BEGIN RECORDS FOR THIS EXERCISE

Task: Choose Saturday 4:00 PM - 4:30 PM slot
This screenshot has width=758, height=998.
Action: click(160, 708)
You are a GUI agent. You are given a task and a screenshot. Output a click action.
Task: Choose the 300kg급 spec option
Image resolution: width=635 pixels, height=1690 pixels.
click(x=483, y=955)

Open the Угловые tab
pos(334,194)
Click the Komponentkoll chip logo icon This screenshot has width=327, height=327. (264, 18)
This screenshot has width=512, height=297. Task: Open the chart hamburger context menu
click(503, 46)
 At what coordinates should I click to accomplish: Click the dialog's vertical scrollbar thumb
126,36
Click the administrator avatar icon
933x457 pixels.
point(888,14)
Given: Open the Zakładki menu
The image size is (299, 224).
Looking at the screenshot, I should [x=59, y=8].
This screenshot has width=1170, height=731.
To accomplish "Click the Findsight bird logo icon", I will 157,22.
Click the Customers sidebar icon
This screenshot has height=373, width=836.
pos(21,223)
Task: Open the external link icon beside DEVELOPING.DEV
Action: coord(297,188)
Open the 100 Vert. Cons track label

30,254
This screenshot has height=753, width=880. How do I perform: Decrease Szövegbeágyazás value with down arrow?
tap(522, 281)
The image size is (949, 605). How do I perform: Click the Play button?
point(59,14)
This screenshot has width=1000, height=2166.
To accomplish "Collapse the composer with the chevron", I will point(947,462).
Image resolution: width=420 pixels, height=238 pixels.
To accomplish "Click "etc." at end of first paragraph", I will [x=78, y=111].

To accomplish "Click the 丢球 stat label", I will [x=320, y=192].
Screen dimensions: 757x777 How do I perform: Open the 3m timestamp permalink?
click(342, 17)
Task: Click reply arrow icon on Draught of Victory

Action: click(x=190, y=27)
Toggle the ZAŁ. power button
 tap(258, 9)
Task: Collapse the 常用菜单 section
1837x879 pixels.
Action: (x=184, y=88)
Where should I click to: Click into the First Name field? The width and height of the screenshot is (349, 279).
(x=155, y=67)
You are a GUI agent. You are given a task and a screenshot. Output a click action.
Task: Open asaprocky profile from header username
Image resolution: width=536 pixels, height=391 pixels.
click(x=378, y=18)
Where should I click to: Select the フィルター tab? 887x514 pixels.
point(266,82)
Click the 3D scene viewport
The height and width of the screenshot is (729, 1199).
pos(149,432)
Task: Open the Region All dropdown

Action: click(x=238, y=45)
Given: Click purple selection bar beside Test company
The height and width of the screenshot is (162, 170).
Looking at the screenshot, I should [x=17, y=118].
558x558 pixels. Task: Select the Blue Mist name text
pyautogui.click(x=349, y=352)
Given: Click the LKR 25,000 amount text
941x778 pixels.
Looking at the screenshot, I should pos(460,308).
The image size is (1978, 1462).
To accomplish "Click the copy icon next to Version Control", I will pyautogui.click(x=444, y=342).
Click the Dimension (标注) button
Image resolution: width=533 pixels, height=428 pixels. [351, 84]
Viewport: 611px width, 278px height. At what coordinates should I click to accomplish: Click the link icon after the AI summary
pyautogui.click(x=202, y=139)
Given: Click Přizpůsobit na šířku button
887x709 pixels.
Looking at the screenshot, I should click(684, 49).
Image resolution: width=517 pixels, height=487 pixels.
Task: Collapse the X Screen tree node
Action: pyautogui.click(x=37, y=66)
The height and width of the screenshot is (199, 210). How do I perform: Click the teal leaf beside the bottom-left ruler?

END RECORDS FOR THIS EXERCISE

Find every line above that contains the word "Where", and copy each of those lines in full.

◆ ANSWER TO THE TASK
Where should I click to: Click into the First Name field? The width and height of the screenshot is (349, 279).
Where should I click to: Select the フィルター tab? 887x514 pixels.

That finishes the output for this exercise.